The roots of South Africa’s Gaza case against Israel
In 1990, fresh from serving over two decades in prison on charges of trying to “overthrow the state,” South African anti-apartheid leader Nelson Mandela delivered harsh remarks likening Israel’s treatment of Palestinians to the oppression of black South Africans under apartheid rule.
“If one has to refer to any of the parties as a terrorist state, one might refer to the Israeli government, because they are the people who are slaughtering defenseless and innocent Arabs in the occupied (by Israel) territories, and we don’t regard that as acceptable,” he said at the time.
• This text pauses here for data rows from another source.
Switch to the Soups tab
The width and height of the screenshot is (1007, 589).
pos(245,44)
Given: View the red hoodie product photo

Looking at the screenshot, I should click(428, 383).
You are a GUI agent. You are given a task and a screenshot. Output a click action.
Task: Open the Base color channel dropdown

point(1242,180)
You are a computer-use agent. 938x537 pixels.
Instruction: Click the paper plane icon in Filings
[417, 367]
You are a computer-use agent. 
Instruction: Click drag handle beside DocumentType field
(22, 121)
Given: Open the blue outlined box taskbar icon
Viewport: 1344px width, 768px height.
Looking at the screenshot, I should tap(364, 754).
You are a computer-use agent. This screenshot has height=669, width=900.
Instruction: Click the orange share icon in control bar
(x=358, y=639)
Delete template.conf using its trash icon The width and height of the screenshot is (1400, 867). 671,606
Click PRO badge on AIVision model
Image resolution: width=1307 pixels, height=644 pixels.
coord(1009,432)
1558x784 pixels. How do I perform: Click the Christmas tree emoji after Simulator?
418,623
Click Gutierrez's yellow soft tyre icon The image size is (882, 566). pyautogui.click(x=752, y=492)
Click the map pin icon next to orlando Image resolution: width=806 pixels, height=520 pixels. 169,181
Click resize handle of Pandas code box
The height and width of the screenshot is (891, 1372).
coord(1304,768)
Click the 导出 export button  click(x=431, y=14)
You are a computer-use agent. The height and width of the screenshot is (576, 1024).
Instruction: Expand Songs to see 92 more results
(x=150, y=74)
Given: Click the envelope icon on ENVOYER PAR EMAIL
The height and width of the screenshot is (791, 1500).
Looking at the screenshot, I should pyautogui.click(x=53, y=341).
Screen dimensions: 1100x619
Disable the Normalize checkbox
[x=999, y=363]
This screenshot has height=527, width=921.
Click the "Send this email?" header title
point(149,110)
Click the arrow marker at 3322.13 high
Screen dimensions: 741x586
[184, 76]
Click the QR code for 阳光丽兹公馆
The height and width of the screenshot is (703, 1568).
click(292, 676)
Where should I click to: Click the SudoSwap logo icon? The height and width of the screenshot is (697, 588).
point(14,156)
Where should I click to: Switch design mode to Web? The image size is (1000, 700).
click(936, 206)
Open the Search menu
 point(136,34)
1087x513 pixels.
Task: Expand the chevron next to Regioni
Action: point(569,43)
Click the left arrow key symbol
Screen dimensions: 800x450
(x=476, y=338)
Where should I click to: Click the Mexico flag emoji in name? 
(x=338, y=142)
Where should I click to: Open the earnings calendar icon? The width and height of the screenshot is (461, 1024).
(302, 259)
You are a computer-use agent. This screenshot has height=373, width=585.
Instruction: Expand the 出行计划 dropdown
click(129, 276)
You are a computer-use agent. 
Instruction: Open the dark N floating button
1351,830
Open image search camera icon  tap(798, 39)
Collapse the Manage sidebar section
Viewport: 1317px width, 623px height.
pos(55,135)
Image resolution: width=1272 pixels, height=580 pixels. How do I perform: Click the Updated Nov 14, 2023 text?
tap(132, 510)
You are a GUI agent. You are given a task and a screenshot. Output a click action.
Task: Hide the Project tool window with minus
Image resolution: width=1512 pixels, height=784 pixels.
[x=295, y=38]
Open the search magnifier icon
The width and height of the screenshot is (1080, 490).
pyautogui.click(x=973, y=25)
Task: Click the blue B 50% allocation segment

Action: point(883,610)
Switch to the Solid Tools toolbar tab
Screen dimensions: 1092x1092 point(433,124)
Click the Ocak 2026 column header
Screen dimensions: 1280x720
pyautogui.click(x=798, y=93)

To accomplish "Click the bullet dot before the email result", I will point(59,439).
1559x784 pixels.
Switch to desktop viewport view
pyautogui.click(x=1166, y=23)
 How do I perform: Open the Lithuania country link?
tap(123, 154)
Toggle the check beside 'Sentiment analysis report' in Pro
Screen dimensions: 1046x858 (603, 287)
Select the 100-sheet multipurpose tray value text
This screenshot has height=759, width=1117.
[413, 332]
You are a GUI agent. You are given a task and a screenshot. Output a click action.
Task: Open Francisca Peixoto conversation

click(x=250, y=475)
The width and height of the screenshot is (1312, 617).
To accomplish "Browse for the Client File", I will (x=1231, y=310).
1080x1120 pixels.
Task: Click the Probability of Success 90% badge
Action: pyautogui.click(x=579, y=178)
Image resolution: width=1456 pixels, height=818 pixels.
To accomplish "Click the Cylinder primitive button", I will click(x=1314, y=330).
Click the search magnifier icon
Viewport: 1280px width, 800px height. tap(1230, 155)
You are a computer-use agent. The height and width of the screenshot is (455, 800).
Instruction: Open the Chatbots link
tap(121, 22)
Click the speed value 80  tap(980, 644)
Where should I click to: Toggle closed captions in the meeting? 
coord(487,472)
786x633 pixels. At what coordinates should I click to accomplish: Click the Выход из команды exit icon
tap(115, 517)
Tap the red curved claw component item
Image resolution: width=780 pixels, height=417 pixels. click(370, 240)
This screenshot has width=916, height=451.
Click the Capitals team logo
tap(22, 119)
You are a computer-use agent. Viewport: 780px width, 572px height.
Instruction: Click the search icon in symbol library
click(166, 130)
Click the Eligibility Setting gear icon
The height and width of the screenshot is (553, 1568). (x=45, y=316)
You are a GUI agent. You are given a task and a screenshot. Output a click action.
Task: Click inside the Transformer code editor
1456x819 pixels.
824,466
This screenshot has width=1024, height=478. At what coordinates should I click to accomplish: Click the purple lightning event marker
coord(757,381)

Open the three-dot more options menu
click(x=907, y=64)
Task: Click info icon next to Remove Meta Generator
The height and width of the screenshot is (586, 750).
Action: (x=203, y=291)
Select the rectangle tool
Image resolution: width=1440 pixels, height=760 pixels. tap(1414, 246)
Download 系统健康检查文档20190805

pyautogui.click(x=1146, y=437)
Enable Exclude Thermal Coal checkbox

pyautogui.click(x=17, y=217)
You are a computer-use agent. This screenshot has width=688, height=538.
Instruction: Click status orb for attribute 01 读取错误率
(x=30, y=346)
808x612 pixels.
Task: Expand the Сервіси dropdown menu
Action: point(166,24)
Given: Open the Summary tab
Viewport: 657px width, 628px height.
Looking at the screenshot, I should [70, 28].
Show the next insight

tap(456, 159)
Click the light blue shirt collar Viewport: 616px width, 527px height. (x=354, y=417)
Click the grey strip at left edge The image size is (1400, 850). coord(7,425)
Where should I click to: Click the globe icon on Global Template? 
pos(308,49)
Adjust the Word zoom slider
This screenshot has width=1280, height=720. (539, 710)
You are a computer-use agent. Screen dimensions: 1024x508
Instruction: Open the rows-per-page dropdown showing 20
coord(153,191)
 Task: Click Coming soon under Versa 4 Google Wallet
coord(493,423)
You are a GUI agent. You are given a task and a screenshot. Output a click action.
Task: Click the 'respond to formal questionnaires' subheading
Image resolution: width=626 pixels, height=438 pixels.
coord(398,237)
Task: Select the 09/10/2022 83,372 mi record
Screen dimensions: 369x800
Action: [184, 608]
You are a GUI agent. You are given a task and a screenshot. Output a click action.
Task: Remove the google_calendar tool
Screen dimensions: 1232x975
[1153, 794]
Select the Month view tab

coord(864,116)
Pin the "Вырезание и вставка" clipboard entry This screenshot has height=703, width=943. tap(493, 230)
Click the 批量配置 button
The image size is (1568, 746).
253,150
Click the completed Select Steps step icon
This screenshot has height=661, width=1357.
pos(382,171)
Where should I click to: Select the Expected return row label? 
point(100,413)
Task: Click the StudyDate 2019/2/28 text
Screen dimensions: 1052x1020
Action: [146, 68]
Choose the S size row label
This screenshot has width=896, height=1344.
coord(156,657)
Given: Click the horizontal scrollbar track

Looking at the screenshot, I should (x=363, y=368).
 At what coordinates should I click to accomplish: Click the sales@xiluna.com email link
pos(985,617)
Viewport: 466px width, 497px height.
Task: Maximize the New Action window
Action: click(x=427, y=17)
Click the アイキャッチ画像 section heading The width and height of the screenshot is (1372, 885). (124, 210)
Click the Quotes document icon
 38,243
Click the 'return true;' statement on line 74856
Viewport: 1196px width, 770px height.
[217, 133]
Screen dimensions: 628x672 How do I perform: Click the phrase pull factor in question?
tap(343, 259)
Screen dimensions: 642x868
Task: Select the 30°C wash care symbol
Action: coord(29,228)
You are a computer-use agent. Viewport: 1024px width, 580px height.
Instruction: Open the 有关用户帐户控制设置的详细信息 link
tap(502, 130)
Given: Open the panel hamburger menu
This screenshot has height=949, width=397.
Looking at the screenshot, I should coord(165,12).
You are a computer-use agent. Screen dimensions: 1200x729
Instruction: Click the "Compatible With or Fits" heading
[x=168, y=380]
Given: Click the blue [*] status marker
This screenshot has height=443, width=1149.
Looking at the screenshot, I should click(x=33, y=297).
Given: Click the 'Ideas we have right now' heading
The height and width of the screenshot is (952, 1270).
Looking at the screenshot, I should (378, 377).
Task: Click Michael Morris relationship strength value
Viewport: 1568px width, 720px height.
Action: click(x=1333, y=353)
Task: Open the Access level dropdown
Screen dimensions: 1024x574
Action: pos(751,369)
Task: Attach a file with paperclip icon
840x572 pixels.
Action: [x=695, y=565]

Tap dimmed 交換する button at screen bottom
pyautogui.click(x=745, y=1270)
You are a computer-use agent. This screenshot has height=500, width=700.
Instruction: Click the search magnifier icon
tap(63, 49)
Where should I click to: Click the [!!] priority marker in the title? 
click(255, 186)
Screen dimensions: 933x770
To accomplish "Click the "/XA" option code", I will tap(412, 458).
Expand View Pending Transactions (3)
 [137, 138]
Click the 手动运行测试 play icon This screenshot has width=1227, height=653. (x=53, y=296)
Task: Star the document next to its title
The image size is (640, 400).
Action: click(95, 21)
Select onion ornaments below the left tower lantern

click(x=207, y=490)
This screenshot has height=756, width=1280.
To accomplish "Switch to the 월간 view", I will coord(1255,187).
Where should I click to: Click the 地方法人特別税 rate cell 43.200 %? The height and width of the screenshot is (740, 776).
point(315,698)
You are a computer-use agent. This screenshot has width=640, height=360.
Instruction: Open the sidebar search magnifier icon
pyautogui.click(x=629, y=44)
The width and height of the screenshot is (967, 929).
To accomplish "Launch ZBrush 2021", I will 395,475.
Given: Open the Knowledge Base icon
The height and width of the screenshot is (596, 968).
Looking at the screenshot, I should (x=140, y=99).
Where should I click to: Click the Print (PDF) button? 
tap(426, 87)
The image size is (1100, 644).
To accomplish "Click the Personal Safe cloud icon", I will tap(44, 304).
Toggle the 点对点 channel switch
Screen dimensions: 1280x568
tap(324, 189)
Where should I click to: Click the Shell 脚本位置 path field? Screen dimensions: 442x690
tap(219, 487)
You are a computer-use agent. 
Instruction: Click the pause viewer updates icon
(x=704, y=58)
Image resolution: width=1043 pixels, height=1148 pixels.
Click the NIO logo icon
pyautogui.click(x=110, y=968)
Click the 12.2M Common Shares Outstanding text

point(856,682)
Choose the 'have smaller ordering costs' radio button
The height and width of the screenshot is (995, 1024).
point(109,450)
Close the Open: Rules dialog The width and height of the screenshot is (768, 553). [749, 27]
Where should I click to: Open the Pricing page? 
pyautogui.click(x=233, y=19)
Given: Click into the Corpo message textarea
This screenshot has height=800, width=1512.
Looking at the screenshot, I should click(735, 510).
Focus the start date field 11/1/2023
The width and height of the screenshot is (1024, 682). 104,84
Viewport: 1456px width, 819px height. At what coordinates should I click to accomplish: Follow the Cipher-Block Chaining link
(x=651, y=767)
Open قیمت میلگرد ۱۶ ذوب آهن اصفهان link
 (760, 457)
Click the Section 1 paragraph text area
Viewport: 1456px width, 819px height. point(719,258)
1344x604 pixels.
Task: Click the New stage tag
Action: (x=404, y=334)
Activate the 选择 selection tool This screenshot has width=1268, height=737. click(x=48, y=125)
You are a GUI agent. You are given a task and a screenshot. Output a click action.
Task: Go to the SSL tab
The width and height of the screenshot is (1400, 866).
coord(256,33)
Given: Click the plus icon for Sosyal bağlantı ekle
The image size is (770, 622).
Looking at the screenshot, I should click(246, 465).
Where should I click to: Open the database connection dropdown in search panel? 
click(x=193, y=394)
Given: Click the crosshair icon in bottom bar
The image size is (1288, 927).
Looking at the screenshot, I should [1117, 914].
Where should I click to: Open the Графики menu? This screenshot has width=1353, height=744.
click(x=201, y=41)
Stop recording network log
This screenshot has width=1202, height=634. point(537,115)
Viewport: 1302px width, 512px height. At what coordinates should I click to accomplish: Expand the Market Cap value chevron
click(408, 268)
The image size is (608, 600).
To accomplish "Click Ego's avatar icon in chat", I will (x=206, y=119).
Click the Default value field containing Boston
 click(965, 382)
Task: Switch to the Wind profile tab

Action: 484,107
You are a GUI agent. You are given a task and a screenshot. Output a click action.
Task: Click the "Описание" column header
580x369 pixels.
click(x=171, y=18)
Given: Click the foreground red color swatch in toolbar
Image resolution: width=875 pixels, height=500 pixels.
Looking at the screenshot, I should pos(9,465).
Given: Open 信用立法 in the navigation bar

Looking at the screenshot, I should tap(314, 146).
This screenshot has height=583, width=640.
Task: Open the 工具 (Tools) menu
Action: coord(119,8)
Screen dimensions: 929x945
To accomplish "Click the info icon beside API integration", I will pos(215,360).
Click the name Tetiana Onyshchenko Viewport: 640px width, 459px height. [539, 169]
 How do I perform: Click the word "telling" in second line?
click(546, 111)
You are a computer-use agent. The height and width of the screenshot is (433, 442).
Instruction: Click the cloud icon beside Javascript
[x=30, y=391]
It was a version of remarks the Nobel Peace Prize winner would repeat during his career as an anti-racist crusader and when he took office as president of South Africa in 1994. In government, he called on his country “to stand up and be counted among those contributing actively to the cause of freedom and justice.”
It thus may come as no surprise that South Africa’s current government argued last week in international court that Israel’s war on Gaza is not just a means of crushing Hamas, the de facto rulers of Gaza whose gunmen grossly assaulted Israeli civilians on October 7, but also aims to commit genocide against Palestinians.
South African prosecutors accused Israel of purposefully attempting “to destroy Palestinians in Gaza as part of the broader Palestinian national racial and ethnic group.”
Israel responded forcefully and furiously. Its advocates said the case “profoundly distorted the factual and legal picture,” was “barely distinguishable” from Hamas propaganda and that Israel acted rightfully and legally in self-defense over “the slaughter of October 7, which Hamas has vowed to repeat.”